Anomali kebijakan pemerintah ini memang sungguh disayangkan, di tengah kuatnya inisiatif masyarakat mengelola kawasan hutan secara lestari. “Ini sangat bertolak belakang dengan inisiatif yang sudah terbangun sepuluh tahun terakhir, dimana masyarakat sudah mau mengelola hutan secara lestari dan harus diperhadapkan dengan pola perusahaan perkebunan yang sangat merusak lingkungan,”jelasnya.
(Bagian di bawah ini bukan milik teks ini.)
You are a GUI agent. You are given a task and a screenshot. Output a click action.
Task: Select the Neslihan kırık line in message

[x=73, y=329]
Tidak mudah mengubah persepsi masyarakat hingga ke tahap pelestarian hutan, di konawe selatan setidaknya dibutuhkan waktu sepuluh tahun mengajak warga untuk pro lingkungan. Proses pengawalan pengelolaan hutan masyarakat di Konsel yang dikenal melalui program Sosfor, pada awalnya telah dilakukan di 46 Desa 4 kecamatan yang melibatkan  kurang lebih 8000 KK di Konsel, dengan areal yang akan dikelola mencapai 38. 959 Ha. Dari jumlah ini, kurang lebih 24 ribu Ha potensinya adalah hutan jati yang ditanam melalui proyek reboisasi kehutanan sampai proyek HTI terakhir tahun 2002. Dari proses itu, kemudian dikaitkan dengan UU nomor 41 tentang Kehutanan dimana disitu diatur mengenai keterlibatan masyarakat disekitar hutan yang penjabarannya bahwa masyarakat bersama-sama dengan pemerintah mengelola hutan diareal tanah milik maupun tanah negara.
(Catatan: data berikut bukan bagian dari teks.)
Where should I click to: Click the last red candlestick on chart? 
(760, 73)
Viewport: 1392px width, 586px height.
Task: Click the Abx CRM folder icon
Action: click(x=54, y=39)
Dalam pengelolaan ini, tiga tujuan mendasar yang akan dicapai,  Pertama aspek sosial. Masyarakat yang terhimpun didalam wadah koperasi, memegang prinsip bekerja bukan karena uang tetapi bersatu bersama-sama untuk melakukan pengelolaan hutan. Kedua, Aspek ekologi, dimana masyarakat dalam mengelola hasil hutan menerapkan aturan-aturan main yang jelas, melakukan pemetaan bahwa diareal sumber air tetap harus dipertahankan termasuk menjaga satwa-satwa yang dilindungi. Ketiga, aspek ekonomi, dimana masyarakat memasarkan hasil hutan tanah miliknya  melalui proses sertifikasi ekolabeling. Apa yang dilakukan oleh pemerintah selama ini hanya sebatas konseptual tetapi aktualisasinya sebenarnya ada dipengelolaan hutan masyarakat di Konsel.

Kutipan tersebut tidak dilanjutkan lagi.